La triplice striscia di ognuna delle nove tavole su cui si sviluppano le infauste (ehm.) vicende della protagonista, prima della decima, conclusiva ed efferata splash-page finale, non è suddivisa in singole vignette ma si apre nello spazio aperto orizzontale da sinistra verso destra che, oltre a richiamare illustri precedenti (dalle grotte di Lascaux ai geroglifici egiziani, come rinfresco da doveroso ripasso della sempre attuale lezione di Scott McCloud, non tralasciando i crostini al formaggio di Winsor McCay, appetizer ideali per un rinfresco, a patto di non invitare Hank McCoy che quello è una Bestia, sai già in anteprima, anzi in antepasto, che si mangia tutto lui.) lascia libero sviluppo alle forme cangianti dei personaggi: nelle loro imprevedibili evoluzioni (o devoluzioni) li vediamo ondeggiare, (ri)flettersi, espandersi, trasformarsi come dei novelli Barbapapà, scaturiti questa volta non dalla morbida sinuosa dolcezza allo zucchero filato di Tison & Taylor, ma da una acuminata penna a sfera, brandita con l’illuminata sfrenata libertà a cui ci ha viziati da decenni il Dottor Pira.

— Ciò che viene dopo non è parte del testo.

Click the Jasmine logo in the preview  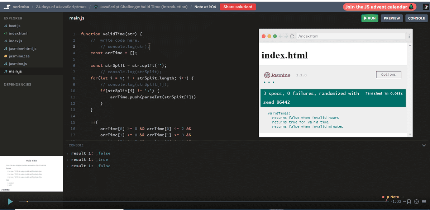click(277, 75)
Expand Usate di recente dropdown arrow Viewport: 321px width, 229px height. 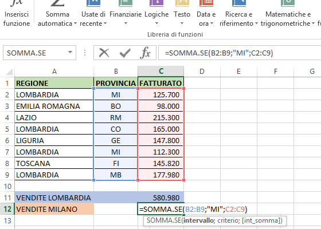(x=105, y=23)
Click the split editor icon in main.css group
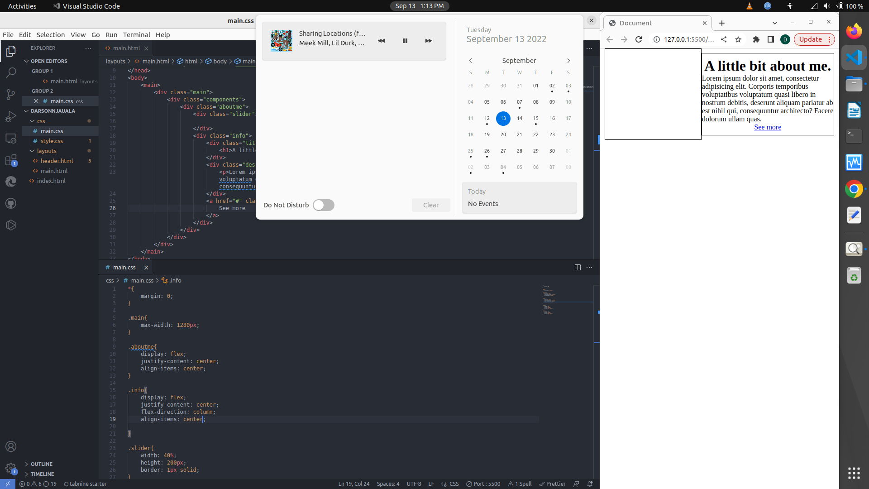 (578, 268)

Fausta trascina con sé, ad ogni appesantito e male accolto risveglio, le ansie congenite e le preoccupazioni spicciole (la carenza di (s)piccioli, ad esempio) dell’uomo moderno (?!) e prova a risol(le)ve(/a)rsi grazie al più elementare dei numeri condivisi attraverso l’appendice telefonica che non manca (or)mai in nessuna tasca, dalle più floride a quelle così così. L’offerta è allettante e conveniente: chi non baratterebbe un po’ di amore per tutto il resto?
Nell’esplosiva e concitata sequenza definitiva, previa ad una rinascita degna come massimo di Miller/Mazzucchelli, la nostra cara contraente il Patto di cui sopra, (le) si apre la patta (ehm.) e prende in (doppia) Mano (eh, vedi. Inutile che dici: «Ma, nooo!». Miller centra sempre. Tipo Bullseye, ti ricordi?) la situazione impugnando il problema ed estirpandolo alla radice. A noi astanti, memori nelle orecchie di Gino Paoli (che in fondo tutto si svolge in una stanza), potrebbe sembrare un organo (è un organo) che vibra per noi e per Lei, su nell’immensità del cielo. Ecco ora, dopo un Bloodbath all’altezza (una ventina buona di centimetri, si direbbe, da qui) del suo creatore Peter David, non vibra più. Ma meglio, no? Tutti quei trillini molto notificanti e poco edificanti, alla lunga, infastidiscono.